I have dealt with Alice from a personal and different point of view. In doing so I have broken away from the original story and have created a fantasy world based on childhood dreams and memories which have become my own private mythology. They form a personal cycle of girl-doll-woman. The ubiquitous Alice finds her way into all of these scenes.
My connection to Alice’s story is through visions of shapes and is not connected to the actual narrative. The fantasy, disorder and lack of any logic create a new order of the events which sweep me off to other places; to the amusement park, riding the carrousel and on top of the Ferris wheel, places that transcend space and time.
Alice’s essence is that of innocence, childhood, dreams and day dreaming of another, different world than that of the adults – a world of hypocrisy, politics and wars. In my exhibit, I placed Alice in “Wildland” – the land of politics and wars, where innocence, beauty and dreams are lost. Alice’s image is fascinating. It is sarcastic and filled with contrasts. She represents these contradictions and the paradoxes of existence. Her classic image is flexible and soft and everything about her is possible. She has no limitations and no boundaries. She can be transformed into anything.
I live, like her, within this lack of security amidst these changes in an unstable, modern world, hypocritical and fickle, where the bottom feels like it shall drop from underneath our feet at any moment into a deep abyss.

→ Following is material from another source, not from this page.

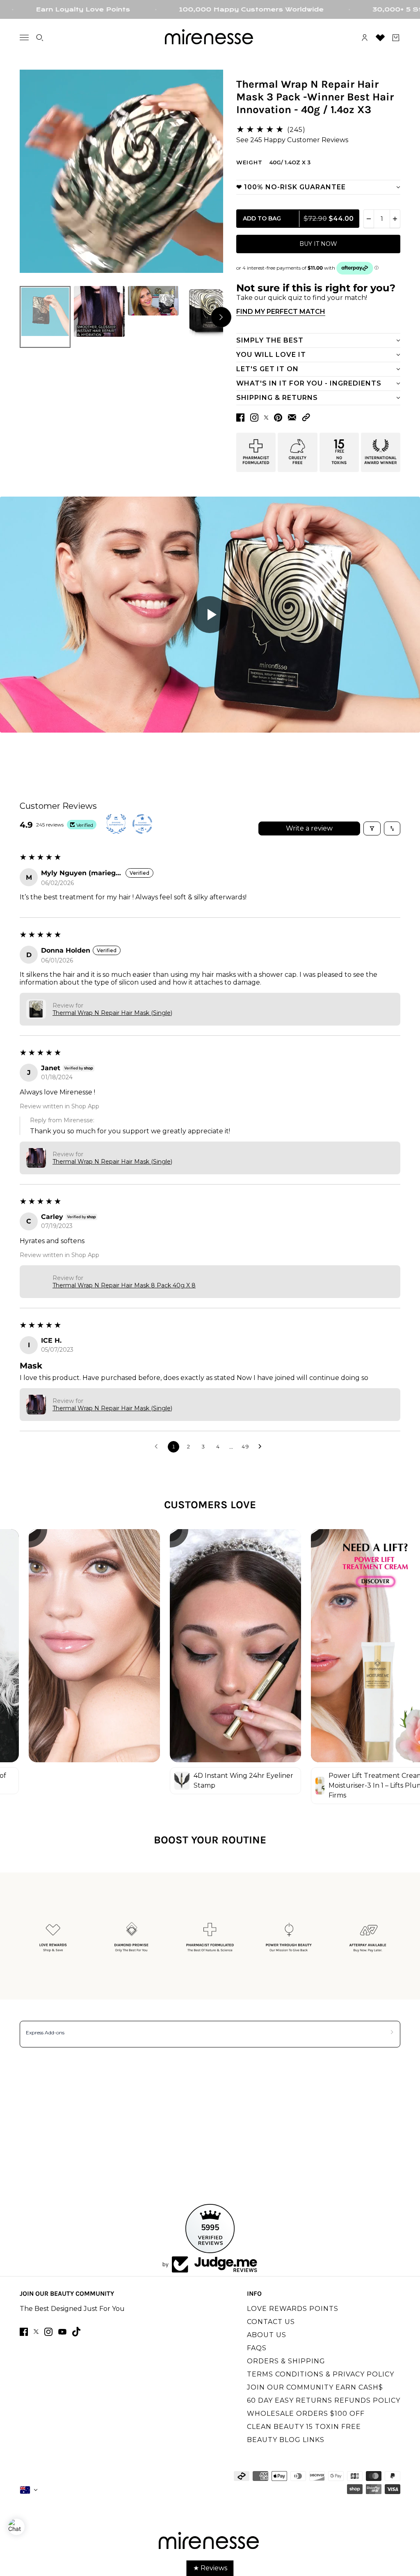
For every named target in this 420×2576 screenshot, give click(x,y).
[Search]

This is a lawless world, where everything has an opposite. Time is not time, being is not being, yes is no and all that is just us unjust. We then find ourselves clinging with great fervor to the objects of our childhood which are slipping away from us. We cling to them as a safety anchor.
Grappling with this subject matter is dealing with a pathetic, grotesque farce and with the crooked mirror reflecting the absurd comedy of our lives.
My Alice is quite sober. She is not quite a child, yet not quite a woman – trapped yet trapping the white rabbit. She is described in different situations. While fleeing, she runs for her life. Her arms are so long she never quite knows what to do with them.
My paintings usually touch the abstract but are not abstract. They manifest a different realism. They stem from a hinted reality and are the fruits of momentary inspiration. I create different levels than that of reality in spontaneous work. I do not represent any philosophical stream which needs interpretation of decisions or seeking conclusions. One moment creates the next. A shape suggests another shape. This work transcends taste, time and fashion.